_Problem details_. Quote the records below word for word, please, from the very first line through the one that contains "The width and height of the screenshot is (2220, 1232).", and nothing beyond it.

_Collection entries_.

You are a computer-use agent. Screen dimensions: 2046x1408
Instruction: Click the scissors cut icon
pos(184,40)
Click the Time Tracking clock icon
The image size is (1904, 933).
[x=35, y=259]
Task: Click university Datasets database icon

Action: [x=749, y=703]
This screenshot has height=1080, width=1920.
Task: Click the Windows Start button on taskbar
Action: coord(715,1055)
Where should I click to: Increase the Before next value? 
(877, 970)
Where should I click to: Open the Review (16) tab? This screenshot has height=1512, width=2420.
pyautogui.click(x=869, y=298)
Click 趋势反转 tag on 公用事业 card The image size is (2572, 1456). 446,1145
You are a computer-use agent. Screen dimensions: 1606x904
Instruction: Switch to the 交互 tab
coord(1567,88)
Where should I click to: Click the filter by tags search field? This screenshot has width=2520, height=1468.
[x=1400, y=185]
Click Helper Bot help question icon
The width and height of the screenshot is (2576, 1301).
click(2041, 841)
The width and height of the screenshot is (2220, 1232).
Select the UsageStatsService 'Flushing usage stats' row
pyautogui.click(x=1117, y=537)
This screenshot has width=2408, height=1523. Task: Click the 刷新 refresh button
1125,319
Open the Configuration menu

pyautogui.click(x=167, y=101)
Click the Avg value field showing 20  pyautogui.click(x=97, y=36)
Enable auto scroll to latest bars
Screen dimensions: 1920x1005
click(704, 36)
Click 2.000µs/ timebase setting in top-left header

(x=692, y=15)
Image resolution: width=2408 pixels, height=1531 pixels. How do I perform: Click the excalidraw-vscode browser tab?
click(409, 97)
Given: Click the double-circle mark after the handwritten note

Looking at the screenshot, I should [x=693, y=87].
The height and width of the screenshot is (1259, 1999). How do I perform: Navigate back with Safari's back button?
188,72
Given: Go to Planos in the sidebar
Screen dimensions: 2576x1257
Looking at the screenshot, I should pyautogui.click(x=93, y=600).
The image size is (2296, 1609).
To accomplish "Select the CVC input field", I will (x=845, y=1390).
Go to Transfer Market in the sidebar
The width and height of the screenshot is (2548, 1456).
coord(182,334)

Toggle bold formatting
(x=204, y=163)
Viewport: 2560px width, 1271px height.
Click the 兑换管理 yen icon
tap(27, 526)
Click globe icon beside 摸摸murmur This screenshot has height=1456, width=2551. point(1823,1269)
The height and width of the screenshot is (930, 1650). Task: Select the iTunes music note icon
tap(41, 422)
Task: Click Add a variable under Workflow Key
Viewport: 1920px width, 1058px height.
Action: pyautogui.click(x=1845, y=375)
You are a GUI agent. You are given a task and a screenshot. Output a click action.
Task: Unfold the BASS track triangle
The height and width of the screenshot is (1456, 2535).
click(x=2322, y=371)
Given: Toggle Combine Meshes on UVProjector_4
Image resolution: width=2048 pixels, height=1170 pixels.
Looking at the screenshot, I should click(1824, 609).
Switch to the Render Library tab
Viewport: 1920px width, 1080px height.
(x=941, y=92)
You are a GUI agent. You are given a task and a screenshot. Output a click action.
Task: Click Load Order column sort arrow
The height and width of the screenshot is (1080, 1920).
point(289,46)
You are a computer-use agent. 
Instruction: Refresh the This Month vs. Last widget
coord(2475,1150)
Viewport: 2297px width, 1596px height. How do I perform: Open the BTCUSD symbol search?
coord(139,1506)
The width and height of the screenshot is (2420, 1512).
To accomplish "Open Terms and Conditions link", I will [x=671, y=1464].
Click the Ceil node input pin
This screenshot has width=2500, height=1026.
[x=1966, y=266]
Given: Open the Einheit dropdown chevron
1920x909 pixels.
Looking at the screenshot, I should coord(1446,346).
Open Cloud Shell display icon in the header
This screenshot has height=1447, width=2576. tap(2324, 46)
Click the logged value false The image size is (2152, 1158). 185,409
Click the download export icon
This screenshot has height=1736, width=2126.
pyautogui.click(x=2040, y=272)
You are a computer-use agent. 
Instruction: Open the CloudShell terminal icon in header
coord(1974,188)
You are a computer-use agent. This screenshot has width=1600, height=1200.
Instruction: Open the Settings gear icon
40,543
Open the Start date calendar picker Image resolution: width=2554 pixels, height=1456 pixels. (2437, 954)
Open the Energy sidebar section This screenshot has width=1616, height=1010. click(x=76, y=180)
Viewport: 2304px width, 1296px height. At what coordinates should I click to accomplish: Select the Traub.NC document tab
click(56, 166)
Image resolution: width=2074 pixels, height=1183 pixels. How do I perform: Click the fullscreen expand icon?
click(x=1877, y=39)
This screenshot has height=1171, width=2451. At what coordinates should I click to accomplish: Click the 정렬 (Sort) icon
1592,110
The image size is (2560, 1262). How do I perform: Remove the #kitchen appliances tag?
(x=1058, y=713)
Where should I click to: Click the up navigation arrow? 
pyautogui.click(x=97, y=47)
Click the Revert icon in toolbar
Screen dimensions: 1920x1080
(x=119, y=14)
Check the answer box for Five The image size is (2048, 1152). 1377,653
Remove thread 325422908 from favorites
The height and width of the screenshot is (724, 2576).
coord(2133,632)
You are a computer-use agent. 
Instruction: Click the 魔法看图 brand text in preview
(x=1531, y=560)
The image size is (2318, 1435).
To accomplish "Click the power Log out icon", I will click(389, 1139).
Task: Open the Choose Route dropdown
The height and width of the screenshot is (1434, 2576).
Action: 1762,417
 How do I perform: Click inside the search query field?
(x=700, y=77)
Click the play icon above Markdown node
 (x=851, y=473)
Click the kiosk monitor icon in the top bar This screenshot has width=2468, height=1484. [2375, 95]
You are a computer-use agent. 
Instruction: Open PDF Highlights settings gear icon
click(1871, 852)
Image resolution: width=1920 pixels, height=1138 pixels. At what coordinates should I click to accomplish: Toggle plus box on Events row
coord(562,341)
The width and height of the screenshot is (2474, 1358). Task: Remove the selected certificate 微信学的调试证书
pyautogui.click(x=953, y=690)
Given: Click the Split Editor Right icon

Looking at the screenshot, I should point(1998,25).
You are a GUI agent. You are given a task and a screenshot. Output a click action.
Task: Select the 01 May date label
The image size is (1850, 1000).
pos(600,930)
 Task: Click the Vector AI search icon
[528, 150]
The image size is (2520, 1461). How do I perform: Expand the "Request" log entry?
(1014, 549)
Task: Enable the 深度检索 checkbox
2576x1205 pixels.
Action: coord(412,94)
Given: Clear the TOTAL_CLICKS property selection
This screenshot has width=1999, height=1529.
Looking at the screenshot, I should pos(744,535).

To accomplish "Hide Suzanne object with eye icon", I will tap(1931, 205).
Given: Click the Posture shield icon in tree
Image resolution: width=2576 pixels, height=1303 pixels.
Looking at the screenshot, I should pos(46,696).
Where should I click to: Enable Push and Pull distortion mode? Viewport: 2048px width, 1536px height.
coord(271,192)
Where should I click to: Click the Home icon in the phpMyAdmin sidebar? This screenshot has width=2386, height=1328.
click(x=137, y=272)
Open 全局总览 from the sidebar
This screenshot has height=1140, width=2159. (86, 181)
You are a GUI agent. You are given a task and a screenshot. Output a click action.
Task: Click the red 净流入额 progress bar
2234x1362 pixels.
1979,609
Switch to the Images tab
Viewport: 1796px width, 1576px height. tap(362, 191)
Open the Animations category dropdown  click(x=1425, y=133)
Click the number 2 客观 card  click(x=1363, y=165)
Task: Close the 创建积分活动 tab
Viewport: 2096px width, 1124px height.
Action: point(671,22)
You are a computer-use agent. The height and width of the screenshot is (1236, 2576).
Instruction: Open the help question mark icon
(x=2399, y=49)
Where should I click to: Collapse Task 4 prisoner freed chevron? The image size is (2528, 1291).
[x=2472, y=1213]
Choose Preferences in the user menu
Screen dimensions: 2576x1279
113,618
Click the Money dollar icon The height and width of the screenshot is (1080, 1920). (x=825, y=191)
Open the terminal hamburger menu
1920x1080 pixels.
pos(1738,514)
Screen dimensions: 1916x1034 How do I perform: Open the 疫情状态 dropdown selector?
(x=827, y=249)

_Solution for this task_.
You are a computer-use agent. Screen dimensions: 2046x1408
Instruction: Click the scissors cut icon
pos(184,40)
Click the Time Tracking clock icon
The image size is (1904, 933).
[x=35, y=259]
Task: Click university Datasets database icon

Action: [x=749, y=703]
This screenshot has height=1080, width=1920.
Task: Click the Windows Start button on taskbar
Action: coord(715,1055)
Where should I click to: Increase the Before next value? 
(877, 970)
Where should I click to: Open the Review (16) tab? This screenshot has height=1512, width=2420.
pyautogui.click(x=869, y=298)
Click 趋势反转 tag on 公用事业 card The image size is (2572, 1456). 446,1145
You are a computer-use agent. Screen dimensions: 1606x904
Instruction: Switch to the 交互 tab
coord(1567,88)
Where should I click to: Click the filter by tags search field? This screenshot has width=2520, height=1468.
[x=1400, y=185]
Click Helper Bot help question icon
The width and height of the screenshot is (2576, 1301).
click(2041, 841)
The width and height of the screenshot is (2220, 1232).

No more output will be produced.